La valvola tricuspide assicura che il sangue non ossigenato passi attraverso l’orifizio posto tra atrio destro e ventricolo destro.

Il ciclo cardiaco si compone di due fasi: una fase di rilassamento (diastole) e una di contrazione (sistole). Atri e ventricoli si contraggono in maniera coordinata: prima gli atri e poi i ventricoli.

Durante la fase di diastole, le valvole tra atri e ventricoli sono aperte e il sangue scorre liberamente tra camere e atri. In questa fase le valvole semilunari sono chiuse, impedendo che il sangue entri nei letti vascolari. Nella fase di sistole c’è la contrazione degli atri (sistole atriale) e dei ventricoli (sistole ventricolare). Con la contrazione atriale il sangue ancora presente negli atri arriva nei ventricoli, poi le valvole si chiudono.

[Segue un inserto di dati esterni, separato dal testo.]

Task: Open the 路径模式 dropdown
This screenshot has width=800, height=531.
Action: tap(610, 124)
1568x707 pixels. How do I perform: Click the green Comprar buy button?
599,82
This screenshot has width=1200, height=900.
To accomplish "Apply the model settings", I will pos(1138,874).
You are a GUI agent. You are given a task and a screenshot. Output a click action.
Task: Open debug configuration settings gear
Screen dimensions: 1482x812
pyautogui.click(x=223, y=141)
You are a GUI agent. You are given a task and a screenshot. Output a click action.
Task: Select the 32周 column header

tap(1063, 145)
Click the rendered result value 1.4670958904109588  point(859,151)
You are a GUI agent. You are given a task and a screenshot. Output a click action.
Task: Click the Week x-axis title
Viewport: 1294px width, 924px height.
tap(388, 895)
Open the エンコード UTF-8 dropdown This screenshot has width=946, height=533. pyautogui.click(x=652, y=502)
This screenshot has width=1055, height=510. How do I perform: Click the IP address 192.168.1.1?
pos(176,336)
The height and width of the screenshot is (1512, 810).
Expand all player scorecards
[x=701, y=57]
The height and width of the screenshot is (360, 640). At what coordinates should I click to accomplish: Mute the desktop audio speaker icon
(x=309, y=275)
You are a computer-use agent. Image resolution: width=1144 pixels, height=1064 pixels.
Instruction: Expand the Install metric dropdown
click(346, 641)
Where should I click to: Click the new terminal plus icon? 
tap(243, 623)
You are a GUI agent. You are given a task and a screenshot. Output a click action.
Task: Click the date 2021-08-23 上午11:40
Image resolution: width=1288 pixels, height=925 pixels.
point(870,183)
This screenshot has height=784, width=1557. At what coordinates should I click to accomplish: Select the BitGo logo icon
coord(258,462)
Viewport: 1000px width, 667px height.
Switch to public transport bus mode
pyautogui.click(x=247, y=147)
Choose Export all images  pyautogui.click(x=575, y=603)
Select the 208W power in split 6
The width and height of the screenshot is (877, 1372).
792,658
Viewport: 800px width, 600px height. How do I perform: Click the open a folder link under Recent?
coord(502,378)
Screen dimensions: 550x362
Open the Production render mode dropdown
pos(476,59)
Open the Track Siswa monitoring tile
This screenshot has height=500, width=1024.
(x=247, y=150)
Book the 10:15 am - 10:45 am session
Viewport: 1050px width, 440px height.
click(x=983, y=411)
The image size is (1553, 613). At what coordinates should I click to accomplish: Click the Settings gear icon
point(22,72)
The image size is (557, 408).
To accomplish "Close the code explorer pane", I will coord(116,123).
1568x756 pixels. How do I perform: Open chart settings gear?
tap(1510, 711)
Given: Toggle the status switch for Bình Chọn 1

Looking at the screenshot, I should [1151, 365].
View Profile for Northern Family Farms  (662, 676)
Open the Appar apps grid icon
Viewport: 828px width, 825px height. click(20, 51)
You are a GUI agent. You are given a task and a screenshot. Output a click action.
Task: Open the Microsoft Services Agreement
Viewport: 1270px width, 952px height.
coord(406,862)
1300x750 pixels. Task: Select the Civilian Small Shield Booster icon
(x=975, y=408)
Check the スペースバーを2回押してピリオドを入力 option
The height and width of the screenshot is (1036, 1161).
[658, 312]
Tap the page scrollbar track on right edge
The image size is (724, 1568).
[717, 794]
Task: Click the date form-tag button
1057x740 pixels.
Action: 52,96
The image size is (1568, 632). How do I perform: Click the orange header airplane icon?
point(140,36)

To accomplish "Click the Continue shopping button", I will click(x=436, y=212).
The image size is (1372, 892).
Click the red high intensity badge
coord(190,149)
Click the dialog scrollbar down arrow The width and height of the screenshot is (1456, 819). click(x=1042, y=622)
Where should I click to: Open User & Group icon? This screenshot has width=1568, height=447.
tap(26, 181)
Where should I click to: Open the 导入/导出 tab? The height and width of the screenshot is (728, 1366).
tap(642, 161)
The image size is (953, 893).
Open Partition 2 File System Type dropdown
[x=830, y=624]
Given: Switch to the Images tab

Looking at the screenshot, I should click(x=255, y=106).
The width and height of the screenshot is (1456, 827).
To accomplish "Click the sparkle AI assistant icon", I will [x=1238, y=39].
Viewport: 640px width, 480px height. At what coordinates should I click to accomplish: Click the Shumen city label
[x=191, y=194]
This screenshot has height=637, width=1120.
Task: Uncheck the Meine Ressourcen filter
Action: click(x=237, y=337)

Il meccanismo delle valvole atrio-ventricolari e della valvola tricuspide viene regolato dal flusso del sangue e dalla pressione esercitata nelle fasi del ciclo cardiaco: durante la sistole ventricolare, la pressione del sangue esercitata verso l’alto contro le membrane ne determina la chiusura evitando che il flusso del sangue torni indietro.

 

Le corde tendinee, opponendosi al movimento dal basso, evitano che la valvola sia spinta verso l’alto, dentro l’atrio. In presenza di difetti anatomici o funzionali si possono determinare problemi come il prolasso valvolare.